# Data Processing & Scoring Procedures Using Current Methods (Recommended)

## On this page...

## Data Processing

Our NCI research team followed several steps to formulate the DSQ scoring algorithms. These steps are described here for researchers who may be interested in the methodologic process our team used.
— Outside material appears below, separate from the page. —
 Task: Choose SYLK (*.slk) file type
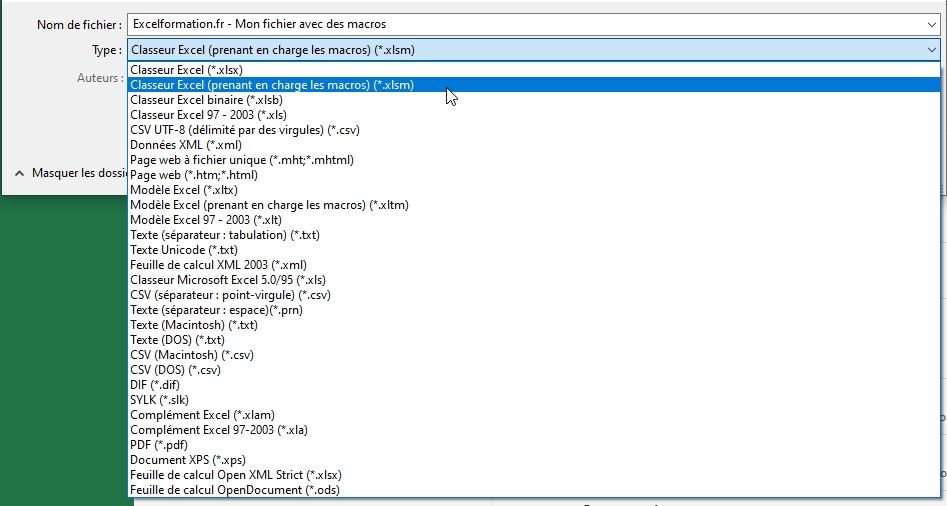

However, it is not necessary for researchers to follow these steps; SAS programs that integrate these steps are publicly available for external researchers using the DSQ in their own studies. (See Questionnaires and SAS Programs.)

Our steps consisted of:

- converting frequency data to daily frequency,
- identifying extreme exposure values, and
- classifying cereal data.

## Scoring Procedures

### Developing scoring algorithms

We developed scoring algorithms to convert screener responses to estimates of individual dietary intake for fruits and vegetables (cup equivalents), dairy (cup equivalents), added sugars (teaspoon equivalents), whole grains (ounce equivalents), fiber (g), and calcium (mg) using the What We Eat in America 24-hour dietary recall data from the 2009-2010 NHANES. **Equations** were estimated in the NHANES 2009-2010, using SAS PROC REG.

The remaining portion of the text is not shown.